Dès que les femmes font leur entrée à la Maison Grande Ourse Montérégie, elles seraient soumises à une fouille de leurs objets personnels. Le téléphone cellulaire, le portefeuille et les clefs de voiture seraient systématiquement confisqués par l’administration. Puis une douche leur serait imposée, que les nouvelles pensionnaires le veuillent ou non.

Située à Saint-Ours, près de Sorel, cette ressource se présente sur son site comme la «première maison de thérapie pour survivantes d'agressions et de violences à caractère sexuel au Québec». Les femmes ayant été reconnues comme victimes de crimes sexuels par l'IVAC peuvent volontairement et gratuitement s'y inscrire pour une thérapie fermée de 2 semaines, comportant 3 ateliers de 2 heures par jour sur divers thèmes.
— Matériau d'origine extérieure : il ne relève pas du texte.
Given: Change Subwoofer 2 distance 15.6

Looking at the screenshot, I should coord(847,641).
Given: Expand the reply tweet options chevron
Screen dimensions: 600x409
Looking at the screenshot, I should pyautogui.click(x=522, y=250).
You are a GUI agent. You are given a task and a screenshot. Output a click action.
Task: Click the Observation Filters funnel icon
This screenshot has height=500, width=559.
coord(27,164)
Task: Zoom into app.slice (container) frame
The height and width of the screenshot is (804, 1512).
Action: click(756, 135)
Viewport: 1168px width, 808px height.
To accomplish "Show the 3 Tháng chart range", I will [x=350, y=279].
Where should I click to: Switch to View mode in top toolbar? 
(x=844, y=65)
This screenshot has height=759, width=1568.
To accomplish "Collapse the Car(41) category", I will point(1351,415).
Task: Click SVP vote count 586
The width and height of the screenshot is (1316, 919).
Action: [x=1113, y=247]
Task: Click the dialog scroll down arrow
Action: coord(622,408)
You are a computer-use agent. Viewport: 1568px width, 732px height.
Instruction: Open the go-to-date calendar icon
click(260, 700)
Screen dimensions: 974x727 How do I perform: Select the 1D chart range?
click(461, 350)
«Une femme hébergée m’a déjà dit qu’elle avait l’impression de rentrer en prison», raconte Marie*, une ancienne intervenante de la ressource. « Certaines d'entre elles se font agresser dans la salle de bains, et peuvent avoir un traumatisme lié à ça. De les forcer à prendre une douche dans ces conditions, c’est non seulement anormal, mais préoccupant.»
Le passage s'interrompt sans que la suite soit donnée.